27/12/2013 06:00 EST | Actualisé 26/02/2014 05:12 EST

Le président français François Hollande a demandé vendredi à l'Organisation des Nations unies (ONU) de jouer un rôle accru dans la « période de transition » que traverse la République centrafricaine, selon un communiqué émis par l'Élysée.

Le président Hollande a fait cette demande lors d'un entretien téléphonique avec le secrétaire général de l'ONU Ban-Ki Moon. M. Hollande a rappelé que « l'action de la France visait à protéger l'ensemble de la population centrafricaine des exactions commises à son encontre, sans discrimination ».

Il a en outre transmis ses remerciements à M. Ban « pour l'action déployée par les Nations unies en vue de renforcer » la Misca, la force africaine sur place.

Lorsque le Conseil de sécurité de l'ONU a autorisé la France à intervenir dans le pays africain le 5 décembre dernier, il envisageait la possibilité d'envoyer des troupes de maintien de la paix. Le Conseil de sécurité devra approuver la résolution.

Les armées n'arrivent pas à contenir la violence

En entrevue sur la radio RTL, l'archevêque de la capitale du pays, Bangui, Mgr Dieudonné Nzapalainga, a plaidé en faveur de la proposition du président français. « Je demande à ce que les forces onusiennes puissent être déployées pour aider l'armée française qui est là et qui fait ce qu'il faut faire, mais les limites, nous les voyons chaque jour avec le déplacement massif de gens qui quittent les quartiers et qui vont dans un autre quartier, ou bien encore avec les éléments incontrôlés qui tirent et qui tuent ou qui empêchent les autres de se déplacer », a-t-il expliqué. 
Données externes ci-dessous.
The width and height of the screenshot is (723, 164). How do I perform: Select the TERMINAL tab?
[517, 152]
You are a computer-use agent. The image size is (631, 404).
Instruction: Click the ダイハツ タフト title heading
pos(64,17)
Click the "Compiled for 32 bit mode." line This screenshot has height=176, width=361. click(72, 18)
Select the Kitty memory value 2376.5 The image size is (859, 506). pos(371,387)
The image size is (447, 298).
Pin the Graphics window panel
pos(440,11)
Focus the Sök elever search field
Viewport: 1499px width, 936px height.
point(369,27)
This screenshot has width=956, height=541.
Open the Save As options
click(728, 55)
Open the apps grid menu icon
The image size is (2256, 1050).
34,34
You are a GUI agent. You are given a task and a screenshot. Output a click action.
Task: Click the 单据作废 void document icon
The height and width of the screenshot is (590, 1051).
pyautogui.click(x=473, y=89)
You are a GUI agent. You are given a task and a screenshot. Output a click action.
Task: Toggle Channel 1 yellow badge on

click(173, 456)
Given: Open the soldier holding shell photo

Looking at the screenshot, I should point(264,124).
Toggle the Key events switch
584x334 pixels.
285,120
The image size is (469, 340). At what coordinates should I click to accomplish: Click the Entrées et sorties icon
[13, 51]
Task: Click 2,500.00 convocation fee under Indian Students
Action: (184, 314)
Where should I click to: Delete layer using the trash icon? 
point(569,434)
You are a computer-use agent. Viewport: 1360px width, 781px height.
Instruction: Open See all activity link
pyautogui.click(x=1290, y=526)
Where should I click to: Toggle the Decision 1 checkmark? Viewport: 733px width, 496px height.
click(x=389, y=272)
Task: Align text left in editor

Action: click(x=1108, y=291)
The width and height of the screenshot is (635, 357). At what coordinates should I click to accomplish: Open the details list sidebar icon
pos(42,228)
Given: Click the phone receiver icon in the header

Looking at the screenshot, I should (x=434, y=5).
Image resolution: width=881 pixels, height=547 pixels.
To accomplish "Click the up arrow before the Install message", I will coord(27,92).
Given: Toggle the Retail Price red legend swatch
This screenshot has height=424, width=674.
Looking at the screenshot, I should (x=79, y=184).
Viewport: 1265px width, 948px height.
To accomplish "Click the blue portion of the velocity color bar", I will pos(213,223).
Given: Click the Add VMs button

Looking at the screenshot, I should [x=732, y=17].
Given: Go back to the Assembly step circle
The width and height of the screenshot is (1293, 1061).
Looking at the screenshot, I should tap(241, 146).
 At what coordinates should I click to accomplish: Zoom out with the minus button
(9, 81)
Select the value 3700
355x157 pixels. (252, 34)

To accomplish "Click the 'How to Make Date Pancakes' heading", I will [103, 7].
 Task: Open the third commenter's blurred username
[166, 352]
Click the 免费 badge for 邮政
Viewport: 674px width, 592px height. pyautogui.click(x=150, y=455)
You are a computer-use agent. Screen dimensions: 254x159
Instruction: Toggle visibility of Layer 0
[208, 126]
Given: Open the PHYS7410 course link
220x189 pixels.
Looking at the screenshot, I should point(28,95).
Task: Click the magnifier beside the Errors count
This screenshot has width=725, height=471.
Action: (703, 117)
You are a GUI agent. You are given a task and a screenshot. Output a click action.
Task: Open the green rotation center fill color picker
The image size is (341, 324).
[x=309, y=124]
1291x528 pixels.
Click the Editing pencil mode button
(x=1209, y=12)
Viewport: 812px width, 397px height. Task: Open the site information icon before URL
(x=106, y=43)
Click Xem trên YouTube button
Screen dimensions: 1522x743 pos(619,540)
Ce dernier avait d'ailleurs signé une lettre dans la tribune du journal Le Monde conjointement avec le président de la communauté islamique du pays, l'imam Omar Koboné
Layama, dans laquelle ils affirmaient que les armées présentes sur place « ne sauraient porter ce fardeau à elles seules ».

La Misca, dotée de 4000 soldats, et l'armée française, constituée de 1600 soldats, n'arriveraient pas à contenir la violence qui secoue le pays depuis le début du mois de décembre.

Même si la Croix-Rouge n'a pas de bilan complet, certains estiment que depuis le 5 décembre, près d'un millier de personnes auraient péri sous les balles ou par arme blanche lors des combats entre des milices chrétiennes et les Séléka, des rebelles majoritairement musulmans. Depuis mercredi, une quarantaine de corps ont été retrouvés à Bangui, selon le comité international de la Croix-Rouge. 

Les affrontements auraient causé le déplacement de plus de 710 000 Centrafricains, selon le Haut-Commissariat de l'ONU pour les réfugiés.